» **INSTRUCTIONS FOR THE TASK**
Retype the entries below word for word, everything from the line containing "Click the 排版 typesetting icon" down to the line containing "pos(63,117)", with both of those lines included.

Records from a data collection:
▬▬▬▬▬▬

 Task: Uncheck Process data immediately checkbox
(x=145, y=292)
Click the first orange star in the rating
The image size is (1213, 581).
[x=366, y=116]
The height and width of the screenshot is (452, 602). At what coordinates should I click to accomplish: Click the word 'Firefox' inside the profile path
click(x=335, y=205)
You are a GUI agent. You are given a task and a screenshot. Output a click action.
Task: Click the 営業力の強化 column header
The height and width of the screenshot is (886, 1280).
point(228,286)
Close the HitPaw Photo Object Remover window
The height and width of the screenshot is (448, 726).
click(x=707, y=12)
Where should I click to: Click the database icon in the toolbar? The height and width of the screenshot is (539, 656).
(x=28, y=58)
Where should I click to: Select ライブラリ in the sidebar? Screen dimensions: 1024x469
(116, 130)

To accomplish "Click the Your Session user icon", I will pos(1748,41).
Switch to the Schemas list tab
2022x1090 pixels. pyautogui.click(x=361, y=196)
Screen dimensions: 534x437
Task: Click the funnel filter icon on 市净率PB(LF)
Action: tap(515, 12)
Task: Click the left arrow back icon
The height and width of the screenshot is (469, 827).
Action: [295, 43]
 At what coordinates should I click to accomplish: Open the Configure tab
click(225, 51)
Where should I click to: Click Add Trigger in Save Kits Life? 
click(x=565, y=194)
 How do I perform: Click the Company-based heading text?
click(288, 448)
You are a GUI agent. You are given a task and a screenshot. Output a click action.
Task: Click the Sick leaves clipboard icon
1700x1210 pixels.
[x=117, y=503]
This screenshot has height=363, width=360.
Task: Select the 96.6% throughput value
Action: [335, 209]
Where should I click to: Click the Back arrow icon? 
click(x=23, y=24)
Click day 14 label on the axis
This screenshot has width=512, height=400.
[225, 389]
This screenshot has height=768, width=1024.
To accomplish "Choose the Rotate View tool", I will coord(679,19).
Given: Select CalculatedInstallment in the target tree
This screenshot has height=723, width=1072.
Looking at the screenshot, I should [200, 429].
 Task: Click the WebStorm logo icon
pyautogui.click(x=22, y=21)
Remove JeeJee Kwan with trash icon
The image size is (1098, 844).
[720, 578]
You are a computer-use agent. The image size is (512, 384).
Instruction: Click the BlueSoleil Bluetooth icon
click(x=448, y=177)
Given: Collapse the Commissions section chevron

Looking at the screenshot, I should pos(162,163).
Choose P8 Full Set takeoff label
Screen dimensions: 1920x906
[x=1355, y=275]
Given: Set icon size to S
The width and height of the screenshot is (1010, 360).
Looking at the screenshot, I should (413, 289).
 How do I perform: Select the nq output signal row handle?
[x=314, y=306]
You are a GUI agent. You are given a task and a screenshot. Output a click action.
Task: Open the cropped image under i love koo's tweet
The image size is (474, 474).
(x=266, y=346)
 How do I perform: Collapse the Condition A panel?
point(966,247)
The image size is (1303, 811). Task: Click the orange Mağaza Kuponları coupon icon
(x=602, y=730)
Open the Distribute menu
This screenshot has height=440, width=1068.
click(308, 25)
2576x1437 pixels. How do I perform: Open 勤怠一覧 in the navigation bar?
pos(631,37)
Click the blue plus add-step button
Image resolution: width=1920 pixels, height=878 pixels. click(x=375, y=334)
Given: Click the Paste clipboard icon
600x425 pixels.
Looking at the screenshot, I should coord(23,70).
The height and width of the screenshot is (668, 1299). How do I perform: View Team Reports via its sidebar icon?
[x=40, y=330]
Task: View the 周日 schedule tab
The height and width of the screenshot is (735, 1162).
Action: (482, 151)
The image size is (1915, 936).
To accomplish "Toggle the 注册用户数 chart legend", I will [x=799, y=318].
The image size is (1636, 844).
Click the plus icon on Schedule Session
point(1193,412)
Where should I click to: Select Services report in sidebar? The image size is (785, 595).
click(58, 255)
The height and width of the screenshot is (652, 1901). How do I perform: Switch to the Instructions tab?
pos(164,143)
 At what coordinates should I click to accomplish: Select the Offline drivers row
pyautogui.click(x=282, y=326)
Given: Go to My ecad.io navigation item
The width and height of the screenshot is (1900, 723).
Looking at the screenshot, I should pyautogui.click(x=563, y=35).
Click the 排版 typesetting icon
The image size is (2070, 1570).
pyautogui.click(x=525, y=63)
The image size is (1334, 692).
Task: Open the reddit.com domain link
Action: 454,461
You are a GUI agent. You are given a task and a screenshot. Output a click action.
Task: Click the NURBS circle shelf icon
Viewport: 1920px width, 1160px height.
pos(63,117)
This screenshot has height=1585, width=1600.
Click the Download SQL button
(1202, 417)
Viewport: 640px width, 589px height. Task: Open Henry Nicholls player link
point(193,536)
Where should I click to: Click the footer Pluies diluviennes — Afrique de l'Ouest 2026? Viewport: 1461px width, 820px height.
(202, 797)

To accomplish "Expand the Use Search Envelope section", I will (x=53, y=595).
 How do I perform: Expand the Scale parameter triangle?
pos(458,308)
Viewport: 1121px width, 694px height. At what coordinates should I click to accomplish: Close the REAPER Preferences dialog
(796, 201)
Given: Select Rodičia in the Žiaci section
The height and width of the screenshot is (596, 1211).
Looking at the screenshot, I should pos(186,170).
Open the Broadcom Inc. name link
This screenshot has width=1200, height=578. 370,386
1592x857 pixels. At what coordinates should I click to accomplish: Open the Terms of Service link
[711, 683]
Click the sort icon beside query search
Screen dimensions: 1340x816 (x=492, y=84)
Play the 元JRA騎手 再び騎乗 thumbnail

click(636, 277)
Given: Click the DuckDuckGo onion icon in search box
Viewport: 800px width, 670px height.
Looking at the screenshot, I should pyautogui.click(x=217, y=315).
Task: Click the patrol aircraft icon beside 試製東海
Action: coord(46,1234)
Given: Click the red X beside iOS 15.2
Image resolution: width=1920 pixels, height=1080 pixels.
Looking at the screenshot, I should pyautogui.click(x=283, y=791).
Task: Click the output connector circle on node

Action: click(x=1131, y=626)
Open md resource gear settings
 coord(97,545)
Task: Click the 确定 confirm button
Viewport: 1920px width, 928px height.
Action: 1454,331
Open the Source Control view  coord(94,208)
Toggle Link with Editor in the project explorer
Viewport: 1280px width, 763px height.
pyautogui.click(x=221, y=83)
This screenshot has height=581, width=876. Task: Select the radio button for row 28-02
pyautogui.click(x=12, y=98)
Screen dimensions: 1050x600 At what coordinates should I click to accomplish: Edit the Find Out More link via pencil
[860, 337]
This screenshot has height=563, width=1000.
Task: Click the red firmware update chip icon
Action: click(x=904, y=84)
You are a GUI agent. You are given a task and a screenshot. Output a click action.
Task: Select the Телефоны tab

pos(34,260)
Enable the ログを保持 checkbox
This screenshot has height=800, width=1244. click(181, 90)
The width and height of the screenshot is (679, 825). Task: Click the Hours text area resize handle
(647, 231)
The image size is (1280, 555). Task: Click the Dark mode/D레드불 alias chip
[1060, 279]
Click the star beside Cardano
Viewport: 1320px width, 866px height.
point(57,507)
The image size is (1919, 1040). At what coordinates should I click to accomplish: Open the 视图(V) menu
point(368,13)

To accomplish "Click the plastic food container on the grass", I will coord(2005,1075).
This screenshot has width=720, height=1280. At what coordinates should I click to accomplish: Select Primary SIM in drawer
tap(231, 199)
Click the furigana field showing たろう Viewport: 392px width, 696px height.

▬▬▬▬▬▬

» **EXPECTED ANSWER**
Click the 排版 typesetting icon
The image size is (2070, 1570).
pyautogui.click(x=525, y=63)
The image size is (1334, 692).
Task: Open the reddit.com domain link
Action: 454,461
You are a GUI agent. You are given a task and a screenshot. Output a click action.
Task: Click the NURBS circle shelf icon
Viewport: 1920px width, 1160px height.
pos(63,117)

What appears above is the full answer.